Nostra Aetate is an epochal document also from a Protestant perspective. Partly this is due to the fact that relations between Protestants and Catholics, as well as between Christians and Jews, have improved during these past forty years (despite some setbacks on both fronts). This has created a sense of shared history, whereby what was achieved by Vatican II in its effort to overcome millennia of Christian enmity towards Jews is regarded as an achievement on behalf of Christendom as a whole. Partly it is due to the fact that Nostra Aetate served as an inspiration for the Protestant churches to craft their own statements of a similar nature. If even the Roman Catholic church, which regards itself as the pre-eminent guardian of unchanging truth, can admit its error in countenancing the “teaching of contempt” for so many centuries – so the implicit argument went – surely the Protestant churches should do no less.

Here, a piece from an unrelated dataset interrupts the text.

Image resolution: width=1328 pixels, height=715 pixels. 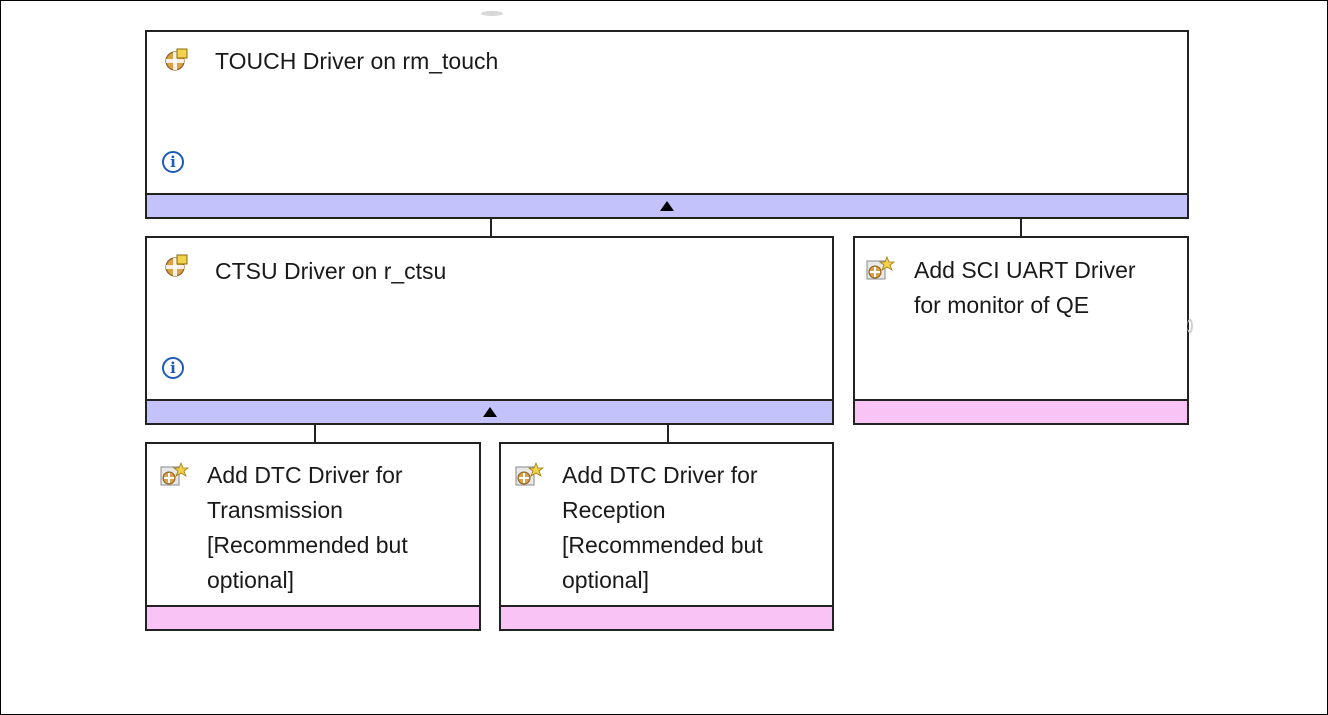 I want to click on scroll-hint-right, so click(x=1190, y=326).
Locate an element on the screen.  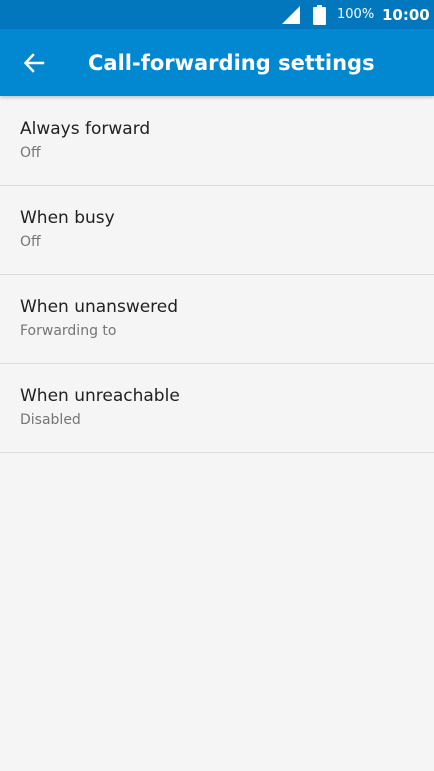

In my own denomination, the Evangelical Lutheran Church in America, the most striking development of this nature was the 1994 “Declaration of the Evangelical Lutheran Church in America to the Jewish Community.” In what was probably the first time an official Lutheran body has ever renounced a teaching of Martin Luther, the ELCA decisively repudiated the anti-Jewish views expressed in several of his treatises. “We reject this violent invective,” the declaration states, “and yet more do we express our deep and abiding sorrow over its tragic effects on subsequent generations. . . . We recognize in anti-Semitism a contradiction and an affront to the Gospel, a violation of our hope and calling, and we pledge this church to oppose the deadly working of such bigotry, both within our own circles and in the society around us.” Looking forward, the declaration states “our urgent desire to live out our faith in Jesus Christ with love and respect for the Jewish people.”
via www.jcrelations.net
The ELCA's renunciation of specific teachings by Martin Luther points the way for some of the healing needed within Christianity.